** Excerto fornecido **

===

16. Por outro lado, defendeu a Requerida que o propósito visado com o RFAI apenas é alcançado se ocorrer uma criação líquida de postos de trabalho com contrato sem termo, já que só assim se pode considerar que o benefício fiscal contribui para a criação sustentável de emprego. Neste sentido, defendeu a Requerente que este requisito apenas se poderá considerar verificado se o nível de empregabilidade atingido pela entidade no período do investimento relevante, isto é, se o número de trabalhadores com contrato sem termo no final do período em causa, for superior à média dos 12 meses anteriores, média esta que terá de ser mantida nos cinco períodos seguintes. Com base nesta interpretação, defendeu a Requerida a validade dos cálculos efectuados no RIT, que consideraram que a Requerente não deu cumprimento ao requisito de criação de postos de trabalho pelo facto de a média de trabalhadores com contrato sem termo nos doze meses anteriores a 31 de Dezembro de 2019 (i.e., de Dezembro 2018 a Novembro 2019) revelar uma diminuição de postos de trabalho, mais agravada ainda se a comparação tiver por base o período de 31 de Dezembro de 2018 a 31 de Dezembro de 2019.

 

17. Dito isto, cumpre em primeira linha determinar se nos termos da lei bastava que o investimento realizado fosse acompanhado da criação de postos de trabalho conforme defende a Requerente ou, em sentido oposto, se era necessária que essa criação fosse aferida numa base líquida, considerando a globalidade dos postos de trabalhos criados e cessados no período em causa, conforme defende a Requerida. Em função da resposta à questão anterior, haverá eventualmente que determinar qual a correcta metodologia de cálculo da “criação líquida de postos de trabalho”, aferindo a validade dos cálculos invocados por cada uma das partes.

 

18. Quanto ao requisito da criação e manutenção de postos de trabalho previa-se na alínea f), do n.º 4, do artigo 22.º do CFI, na redacção vigente à data dos factos, que “Podem beneficiar dos incentivos fiscais previstos no presente capítulo os sujeitos passivos de IRC que (…) Efetuem investimento relevante que proporcione a criação de postos de trabalho e a sua manutenção até ao final do período mínimo de manutenção dos bens objeto de investimento”.

===

Registos extraídos de uma coleção
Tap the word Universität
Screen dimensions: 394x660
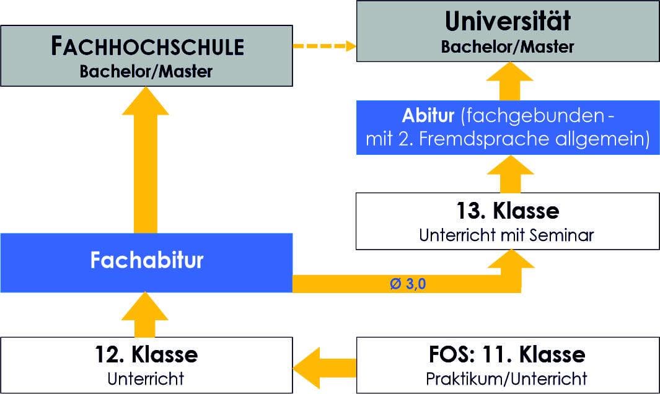coord(508,22)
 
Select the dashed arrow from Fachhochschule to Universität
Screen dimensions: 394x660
coord(324,46)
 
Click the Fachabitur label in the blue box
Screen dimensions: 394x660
coord(146,261)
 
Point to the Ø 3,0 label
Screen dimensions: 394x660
coord(408,285)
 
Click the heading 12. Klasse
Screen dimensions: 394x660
coord(146,355)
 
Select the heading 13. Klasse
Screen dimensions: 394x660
coord(508,211)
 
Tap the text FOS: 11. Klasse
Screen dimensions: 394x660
coord(507,355)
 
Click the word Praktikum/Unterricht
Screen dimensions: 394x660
coord(507,377)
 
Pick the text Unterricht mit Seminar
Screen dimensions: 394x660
coord(507,235)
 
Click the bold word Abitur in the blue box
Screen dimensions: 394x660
coord(428,116)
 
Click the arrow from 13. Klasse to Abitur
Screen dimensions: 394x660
coord(509,175)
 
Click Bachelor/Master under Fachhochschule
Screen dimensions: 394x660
coord(146,71)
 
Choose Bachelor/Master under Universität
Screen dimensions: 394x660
coord(508,46)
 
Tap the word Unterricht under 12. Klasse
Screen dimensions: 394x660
coord(146,377)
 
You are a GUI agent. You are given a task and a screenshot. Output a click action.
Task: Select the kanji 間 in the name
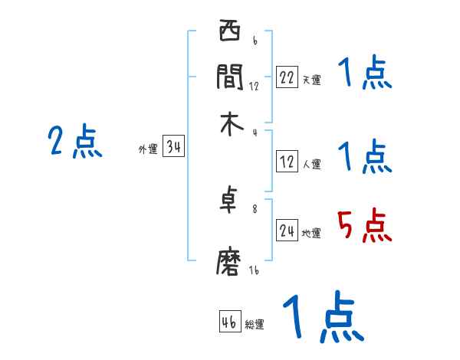pos(230,77)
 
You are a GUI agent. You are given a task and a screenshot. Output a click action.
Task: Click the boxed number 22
pos(287,77)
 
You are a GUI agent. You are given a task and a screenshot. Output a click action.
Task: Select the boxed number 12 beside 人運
pos(287,162)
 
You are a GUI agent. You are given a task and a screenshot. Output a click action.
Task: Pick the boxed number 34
pos(174,148)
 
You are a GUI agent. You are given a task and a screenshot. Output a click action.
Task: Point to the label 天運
pos(311,80)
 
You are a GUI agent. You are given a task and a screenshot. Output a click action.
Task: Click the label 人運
pos(311,164)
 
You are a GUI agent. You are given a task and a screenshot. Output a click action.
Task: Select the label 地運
pos(311,234)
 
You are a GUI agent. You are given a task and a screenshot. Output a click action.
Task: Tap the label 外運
pos(148,150)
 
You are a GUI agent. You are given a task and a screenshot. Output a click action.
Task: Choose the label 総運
pos(255,324)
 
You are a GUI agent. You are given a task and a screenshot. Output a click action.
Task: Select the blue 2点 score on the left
pos(75,142)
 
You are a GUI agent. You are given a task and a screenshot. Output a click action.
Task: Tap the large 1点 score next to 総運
pos(322,318)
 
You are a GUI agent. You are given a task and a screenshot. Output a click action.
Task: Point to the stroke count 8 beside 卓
pos(255,208)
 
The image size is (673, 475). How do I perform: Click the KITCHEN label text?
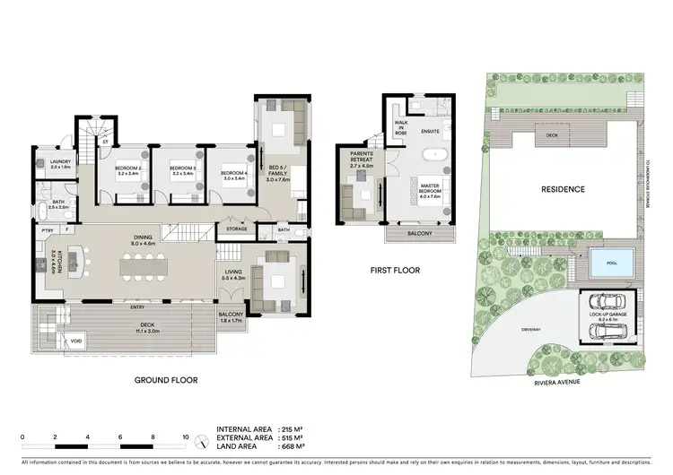(x=55, y=263)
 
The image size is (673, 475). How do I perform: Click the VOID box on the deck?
(x=52, y=341)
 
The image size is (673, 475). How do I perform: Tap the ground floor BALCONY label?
(x=231, y=315)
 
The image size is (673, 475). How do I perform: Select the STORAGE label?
(x=237, y=229)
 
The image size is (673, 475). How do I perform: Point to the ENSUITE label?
(x=430, y=132)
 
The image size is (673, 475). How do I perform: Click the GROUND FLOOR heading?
(x=166, y=380)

===

** Instruções do exercício **
a. Responda a estas perguntas com base no excerto sobre o RFAI:
(i) Segundo a Requerida, o propósito visado com o RFAI só é alcançado se ocorrer que tipo de criação de postos de trabalho?
(ii) Durante quantos períodos seguintes terá de ser mantida a média dos 12 meses anteriores?
(iii) Em que alínea, número e artigo do CFI se previa o requisito da criação e manutenção de postos de trabalho?
b. Reproduza o trecho do excerto sobre o RFAI desde "17. Dito isto, cumpre" até "uma das partes.", inclusive.

** Respostas esperadas **
a.
(i) Uma criação líquida de postos de trabalho com contrato sem termo.
(ii) Nos cinco períodos seguintes.
(iii) Na alínea f) do n.º 4 do artigo 22.º do CFI.

b.
17. Dito isto, cumpre em primeira linha determinar se nos termos da lei bastava que o investimento realizado fosse acompanhado da criação de postos de trabalho conforme defende a Requerente ou, em sentido oposto, se era necessária que essa criação fosse aferida numa base líquida, considerando a globalidade dos postos de trabalhos criados e cessados no período em causa, conforme defende a Requerida. Em função da resposta à questão anterior, haverá eventualmente que determinar qual a correcta metodologia de cálculo da “criação líquida de postos de trabalho”, aferindo a validade dos cálculos invocados por cada uma das partes.